[[ PROVIDED RECORDS open ]]
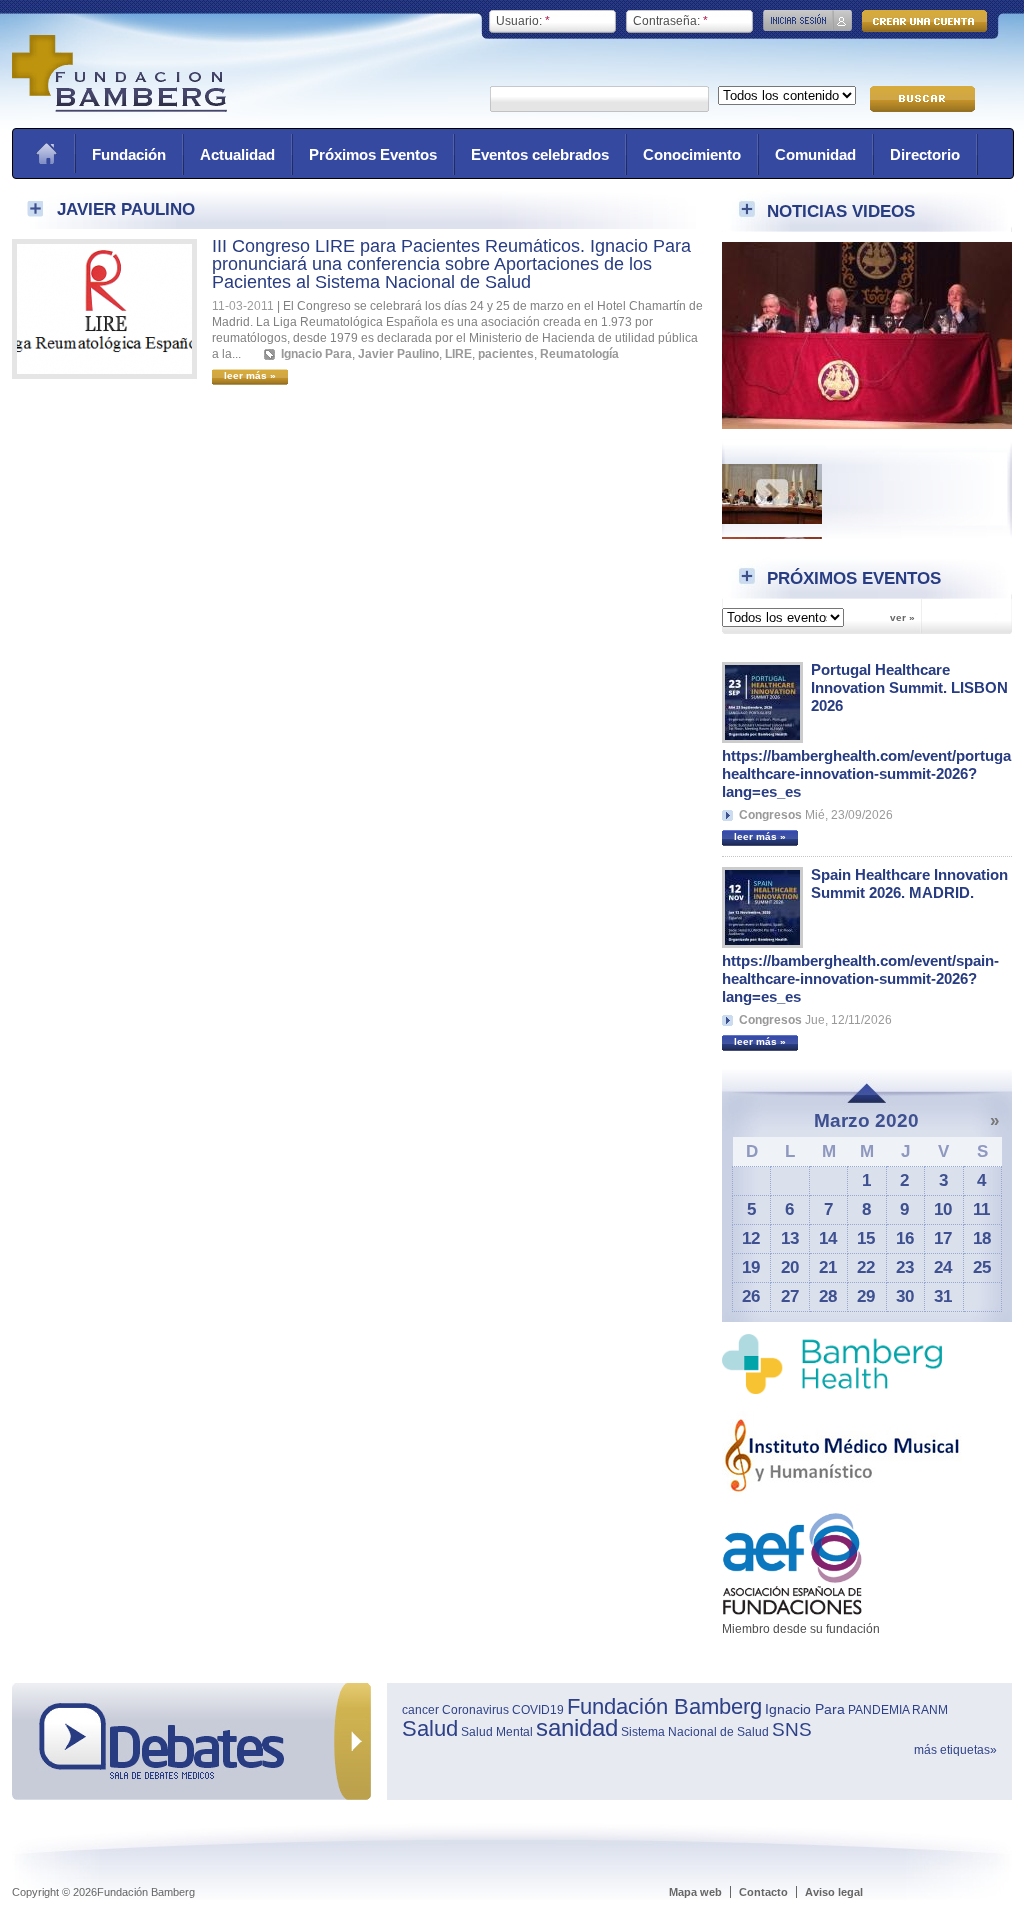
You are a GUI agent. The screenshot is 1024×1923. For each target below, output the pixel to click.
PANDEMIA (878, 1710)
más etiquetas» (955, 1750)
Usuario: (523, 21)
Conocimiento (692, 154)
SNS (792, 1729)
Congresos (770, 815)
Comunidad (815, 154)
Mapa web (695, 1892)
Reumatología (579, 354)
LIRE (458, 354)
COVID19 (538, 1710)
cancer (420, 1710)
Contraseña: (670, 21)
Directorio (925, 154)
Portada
[[ PROVIDED RECORDS closed ]]
▶ [WORK REQUEST] Start at the first line and set down all of the data exactly, passing over the pictures.

▶ [WRITTEN REPLY]
You are a GUI agent. The screenshot is 1024×1923. For each target below, output the pixel to click.
PANDEMIA (878, 1710)
más etiquetas» (955, 1750)
Usuario: (523, 21)
Conocimiento (692, 154)
SNS (792, 1729)
Congresos (770, 815)
Comunidad (815, 154)
Mapa web (695, 1892)
Reumatología (579, 354)
LIRE (458, 354)
COVID19 (538, 1710)
cancer (420, 1710)
Contraseña: (670, 21)
Directorio (925, 154)
Portada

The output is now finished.